INSTRUÇÃO DADA: Transcreva, sem qualquer alteração, a passagem do excerto sobre a reclamação para o Tribunal Constitucional que começa em "2- Na verdade, o" e termina em "de Processo Penal.".

EXCERTO DO DOCUMENTO:
O Ministério Público respondeu nos seguintes termos:
“1- A presente reclamação é manifestamente improcedente.
2- Na verdade, o reclamante acaba por especificar, no âmbito da presente
reclamação, uma interpretação normativa diversa da que indicou no requerimento
de interposição do recurso para o Tribunal Constitucional – pretendendo fazer
incidir o objecto do recurso sobre um diferente segmento da norma questionada –
o artigo 400º, nº 1, alínea f), do Código de Processo Penal.
3- Reportando-o – já não à ponderação da pena concreta aplicada –, mas antes à
não consideração do somatório das penas abstractas correspondentes aos crimes em
curso.
4- Sendo obviamente inadmissível tal convolação, já que o objecto do recurso se
ficou irremediavelmente no respectivo requerimento de interposição.”
3. A reclamação é manifestamente improcedente.
Toda a argumentação do reclamante vai dirigida a demonstrar a procedência do
recurso (ou a sua sustentabilidade, tendo em conta a fase liminar em que nos
encontramos), esquecendo que o fundamento da decisão sumária não foi ter-se
julgado a questão de constitucionalidade simples ou manifestamente infundada,
mas ter-se considerado que a norma ou o sentido normativo doa alínea f) do n.º 1
do artigo 400.º do Código de Processo Penal que o recorrente identificou no
requerimento de interposição não corresponde àquele que foi aplicado pela
decisão recorrida.

ENTRADAS APRESENTADAS:
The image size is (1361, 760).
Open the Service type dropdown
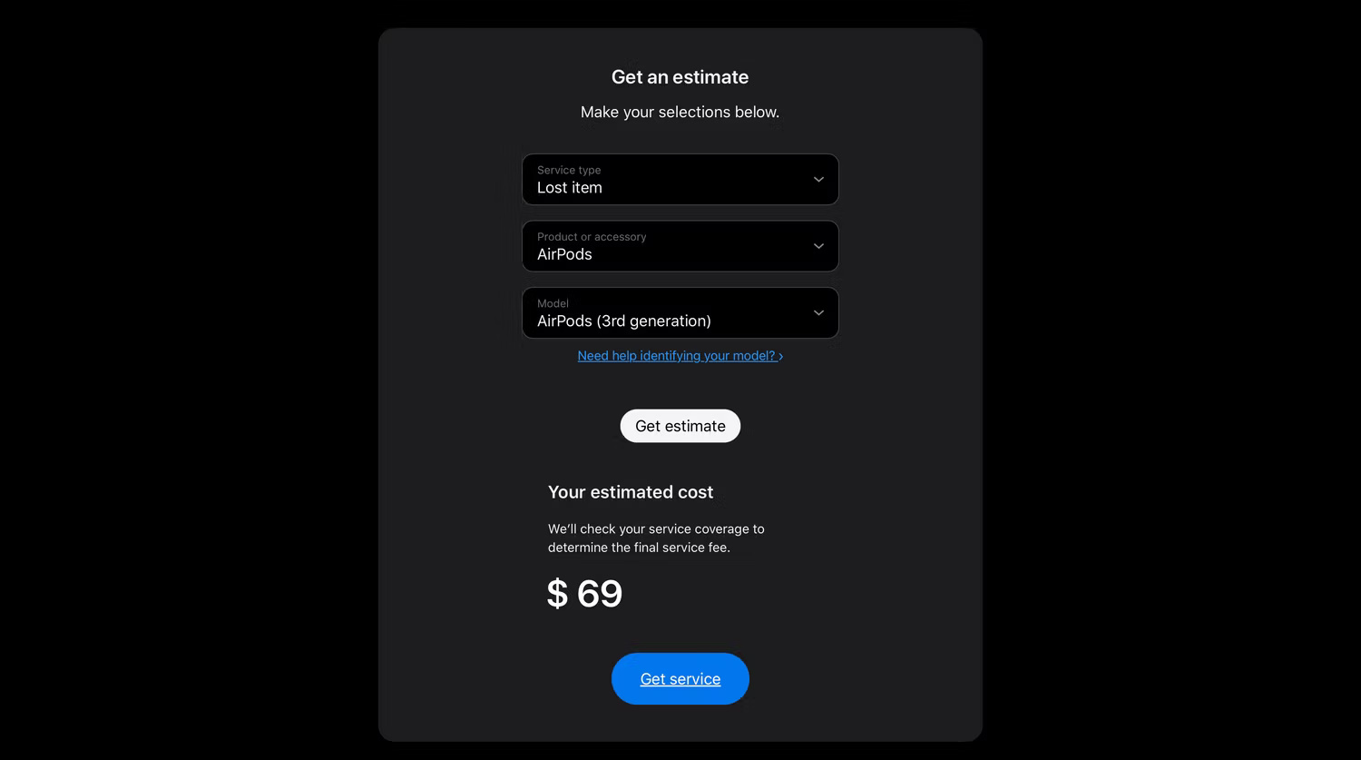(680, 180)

---

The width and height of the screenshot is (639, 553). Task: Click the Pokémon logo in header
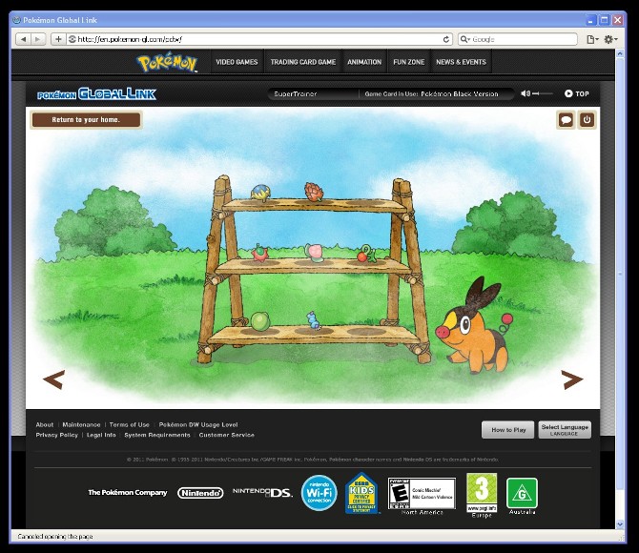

RESPOSTA À TAREFA:
2- Na verdade, o reclamante acaba por especificar, no âmbito da presente
reclamação, uma interpretação normativa diversa da que indicou no requerimento
de interposição do recurso para o Tribunal Constitucional – pretendendo fazer
incidir o objecto do recurso sobre um diferente segmento da norma questionada –
o artigo 400º, nº 1, alínea f), do Código de Processo Penal.